_WORK ITEM_.
Through the last line of the entries, please copy every line exactly, starting with the one that contains "Instruction: Open 退款申请 in the side menu".

[Opening AVAILABLE RECORDS section]

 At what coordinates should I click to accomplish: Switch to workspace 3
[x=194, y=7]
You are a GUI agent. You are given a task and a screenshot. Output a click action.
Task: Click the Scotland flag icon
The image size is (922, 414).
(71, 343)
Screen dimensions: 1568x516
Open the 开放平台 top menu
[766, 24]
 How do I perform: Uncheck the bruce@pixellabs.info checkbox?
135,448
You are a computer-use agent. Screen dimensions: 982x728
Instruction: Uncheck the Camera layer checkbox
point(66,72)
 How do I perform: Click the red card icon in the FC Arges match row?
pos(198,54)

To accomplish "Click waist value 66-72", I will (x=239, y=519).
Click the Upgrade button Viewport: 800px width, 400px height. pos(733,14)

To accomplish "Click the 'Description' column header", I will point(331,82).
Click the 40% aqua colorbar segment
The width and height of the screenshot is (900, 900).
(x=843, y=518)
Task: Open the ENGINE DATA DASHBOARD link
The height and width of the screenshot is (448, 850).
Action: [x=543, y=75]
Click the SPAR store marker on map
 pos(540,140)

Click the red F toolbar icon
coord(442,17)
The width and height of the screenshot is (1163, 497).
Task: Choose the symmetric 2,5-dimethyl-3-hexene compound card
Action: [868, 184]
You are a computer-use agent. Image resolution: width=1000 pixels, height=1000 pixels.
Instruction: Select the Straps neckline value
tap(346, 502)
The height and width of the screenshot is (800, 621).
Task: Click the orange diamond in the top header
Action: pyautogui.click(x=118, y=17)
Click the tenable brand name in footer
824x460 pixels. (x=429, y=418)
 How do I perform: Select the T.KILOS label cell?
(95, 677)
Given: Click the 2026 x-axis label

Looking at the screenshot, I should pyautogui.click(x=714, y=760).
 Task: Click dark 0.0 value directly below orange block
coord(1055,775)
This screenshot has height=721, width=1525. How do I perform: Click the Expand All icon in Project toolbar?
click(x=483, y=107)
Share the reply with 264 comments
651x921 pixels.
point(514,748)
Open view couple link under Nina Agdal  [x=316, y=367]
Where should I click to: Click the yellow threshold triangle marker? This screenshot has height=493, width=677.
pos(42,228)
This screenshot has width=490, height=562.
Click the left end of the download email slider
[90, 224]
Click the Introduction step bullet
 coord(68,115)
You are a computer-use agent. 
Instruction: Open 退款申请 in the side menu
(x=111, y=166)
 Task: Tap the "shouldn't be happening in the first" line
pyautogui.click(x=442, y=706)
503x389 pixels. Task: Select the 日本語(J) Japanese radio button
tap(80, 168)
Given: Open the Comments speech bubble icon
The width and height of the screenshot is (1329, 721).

[Closing AVAILABLE RECORDS section]

_TASK RESPONSE_.
Instruction: Open 退款申请 in the side menu
(x=111, y=166)
 Task: Tap the "shouldn't be happening in the first" line
pyautogui.click(x=442, y=706)
503x389 pixels. Task: Select the 日本語(J) Japanese radio button
tap(80, 168)
Given: Open the Comments speech bubble icon
The width and height of the screenshot is (1329, 721).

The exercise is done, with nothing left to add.